(Bloomberg) -- The U.S. economy’s growth rate last quarter was revised slightly downward as inventories subtracted more than previously estimated, Commerce Department data showed Wednesday.
Highlights of Fourth-Quarter GDP (Second Estimate)
The latest results for GDP, the value of all goods and services produced in the U.S., show the economy ended the year on a solid note, despite the downward revision. Household and business spending remained robust.
Consumer spending, which accounts for about 70 percent of the economy, was the biggest contributor of growth in the fourth quarter, adding 2.58 percentage points. The report also showed wages and salaries were revised higher for the third and fourth quarters. Pay increased $97.4 billion in the third quarter, an upward revision of $18.3 billion. Fourth-quarter wages were revised up to $91.3 billion.

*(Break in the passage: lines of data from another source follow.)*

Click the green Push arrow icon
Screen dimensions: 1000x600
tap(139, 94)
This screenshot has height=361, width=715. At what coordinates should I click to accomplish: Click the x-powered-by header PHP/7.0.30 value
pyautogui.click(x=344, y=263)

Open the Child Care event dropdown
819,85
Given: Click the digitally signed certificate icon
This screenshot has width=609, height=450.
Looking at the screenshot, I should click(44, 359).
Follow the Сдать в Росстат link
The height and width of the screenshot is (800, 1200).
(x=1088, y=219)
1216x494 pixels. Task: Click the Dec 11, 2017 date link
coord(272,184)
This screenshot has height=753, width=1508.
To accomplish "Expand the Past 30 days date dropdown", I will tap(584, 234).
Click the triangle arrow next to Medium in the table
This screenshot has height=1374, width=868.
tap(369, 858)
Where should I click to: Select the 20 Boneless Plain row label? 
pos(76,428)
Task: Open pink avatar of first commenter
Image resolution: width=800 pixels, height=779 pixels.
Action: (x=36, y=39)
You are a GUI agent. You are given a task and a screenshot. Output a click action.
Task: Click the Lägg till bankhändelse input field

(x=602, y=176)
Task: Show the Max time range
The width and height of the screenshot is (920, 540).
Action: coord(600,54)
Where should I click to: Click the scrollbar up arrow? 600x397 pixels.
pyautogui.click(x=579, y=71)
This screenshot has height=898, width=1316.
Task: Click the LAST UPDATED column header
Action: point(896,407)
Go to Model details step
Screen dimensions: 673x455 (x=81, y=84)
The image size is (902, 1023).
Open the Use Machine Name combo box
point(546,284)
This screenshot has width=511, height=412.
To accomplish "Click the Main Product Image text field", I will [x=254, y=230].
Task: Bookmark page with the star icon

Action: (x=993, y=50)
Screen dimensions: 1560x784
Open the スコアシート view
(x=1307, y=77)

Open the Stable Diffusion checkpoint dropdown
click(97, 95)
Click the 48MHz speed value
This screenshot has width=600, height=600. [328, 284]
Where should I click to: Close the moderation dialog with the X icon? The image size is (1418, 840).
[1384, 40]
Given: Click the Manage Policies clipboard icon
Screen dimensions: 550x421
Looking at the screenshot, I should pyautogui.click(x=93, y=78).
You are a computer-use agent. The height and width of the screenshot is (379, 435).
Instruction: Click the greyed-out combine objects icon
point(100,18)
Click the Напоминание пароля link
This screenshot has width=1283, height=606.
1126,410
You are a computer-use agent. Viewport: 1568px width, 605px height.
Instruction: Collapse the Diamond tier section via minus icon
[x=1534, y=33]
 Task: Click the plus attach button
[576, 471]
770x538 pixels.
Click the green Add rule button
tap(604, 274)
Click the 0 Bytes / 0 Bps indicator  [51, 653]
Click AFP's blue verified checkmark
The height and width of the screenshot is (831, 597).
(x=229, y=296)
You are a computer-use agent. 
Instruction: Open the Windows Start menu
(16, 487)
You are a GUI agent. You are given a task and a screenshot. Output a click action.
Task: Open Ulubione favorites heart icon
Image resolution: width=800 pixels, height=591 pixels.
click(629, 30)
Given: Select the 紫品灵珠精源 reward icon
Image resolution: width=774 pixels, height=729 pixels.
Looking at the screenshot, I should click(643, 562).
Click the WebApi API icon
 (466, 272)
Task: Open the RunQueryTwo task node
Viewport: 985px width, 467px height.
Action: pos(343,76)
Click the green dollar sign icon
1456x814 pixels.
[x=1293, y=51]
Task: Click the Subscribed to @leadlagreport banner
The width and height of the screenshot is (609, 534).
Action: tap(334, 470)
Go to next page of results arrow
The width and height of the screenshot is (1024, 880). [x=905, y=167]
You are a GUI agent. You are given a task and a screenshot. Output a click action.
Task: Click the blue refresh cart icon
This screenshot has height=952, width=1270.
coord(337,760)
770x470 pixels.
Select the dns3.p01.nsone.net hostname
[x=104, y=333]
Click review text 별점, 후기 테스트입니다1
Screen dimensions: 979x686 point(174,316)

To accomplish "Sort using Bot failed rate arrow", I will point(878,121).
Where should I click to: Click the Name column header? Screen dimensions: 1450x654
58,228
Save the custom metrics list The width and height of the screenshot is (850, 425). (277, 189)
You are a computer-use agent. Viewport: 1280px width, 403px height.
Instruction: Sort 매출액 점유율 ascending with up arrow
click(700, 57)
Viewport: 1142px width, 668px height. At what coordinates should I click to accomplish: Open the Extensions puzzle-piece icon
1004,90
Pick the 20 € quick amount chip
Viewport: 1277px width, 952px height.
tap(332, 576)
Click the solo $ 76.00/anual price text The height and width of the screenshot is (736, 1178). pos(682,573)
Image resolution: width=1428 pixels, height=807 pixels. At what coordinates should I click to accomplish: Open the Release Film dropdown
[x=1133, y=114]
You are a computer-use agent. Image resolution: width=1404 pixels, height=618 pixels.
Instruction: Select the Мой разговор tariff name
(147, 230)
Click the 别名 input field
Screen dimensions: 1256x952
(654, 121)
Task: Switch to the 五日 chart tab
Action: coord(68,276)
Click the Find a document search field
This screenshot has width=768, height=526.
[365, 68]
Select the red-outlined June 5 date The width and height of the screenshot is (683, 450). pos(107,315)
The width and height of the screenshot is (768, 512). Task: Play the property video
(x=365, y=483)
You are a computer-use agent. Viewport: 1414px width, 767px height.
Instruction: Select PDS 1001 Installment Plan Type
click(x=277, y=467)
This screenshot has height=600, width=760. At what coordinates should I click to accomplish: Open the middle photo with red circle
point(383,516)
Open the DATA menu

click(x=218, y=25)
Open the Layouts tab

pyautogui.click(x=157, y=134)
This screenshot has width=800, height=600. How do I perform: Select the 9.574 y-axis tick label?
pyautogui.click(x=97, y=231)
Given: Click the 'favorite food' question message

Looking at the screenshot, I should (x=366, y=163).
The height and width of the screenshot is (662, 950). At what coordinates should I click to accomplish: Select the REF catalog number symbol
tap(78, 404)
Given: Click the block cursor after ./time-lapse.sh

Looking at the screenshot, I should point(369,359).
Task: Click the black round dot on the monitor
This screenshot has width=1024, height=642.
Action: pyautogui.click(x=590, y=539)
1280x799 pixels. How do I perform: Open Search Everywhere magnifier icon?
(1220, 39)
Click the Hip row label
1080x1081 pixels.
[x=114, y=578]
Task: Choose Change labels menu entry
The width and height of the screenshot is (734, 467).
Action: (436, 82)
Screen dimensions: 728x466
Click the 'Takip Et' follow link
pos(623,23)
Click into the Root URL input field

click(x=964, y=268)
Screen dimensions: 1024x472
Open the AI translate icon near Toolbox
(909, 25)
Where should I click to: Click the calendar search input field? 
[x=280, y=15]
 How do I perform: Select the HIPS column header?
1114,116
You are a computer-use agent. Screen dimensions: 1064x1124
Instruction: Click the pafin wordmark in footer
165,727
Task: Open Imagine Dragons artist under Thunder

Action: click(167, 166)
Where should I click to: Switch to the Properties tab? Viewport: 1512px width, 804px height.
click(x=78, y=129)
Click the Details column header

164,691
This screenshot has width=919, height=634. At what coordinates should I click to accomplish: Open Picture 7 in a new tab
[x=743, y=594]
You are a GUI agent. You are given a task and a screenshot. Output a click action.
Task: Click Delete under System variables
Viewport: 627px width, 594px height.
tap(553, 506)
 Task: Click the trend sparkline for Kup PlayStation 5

Business outlays were also solid, contributing 0.82 percentage point to growth. The latest results were boosted by residential investment and government spending as well.
Final sales to domestic purchasers, which strip out trade and inventories -- the two most volatile components of the GDP calculation -- climbed an unrevised 4.3 percent, the strongest since the third quarter of 2014.
Price data in the GDP report showed inflation near the Federal Reserve’s 2 percent goal. Excluding food and energy, the Fed’s preferred price index tied to personal spending rose an unrevised 1.9 percent.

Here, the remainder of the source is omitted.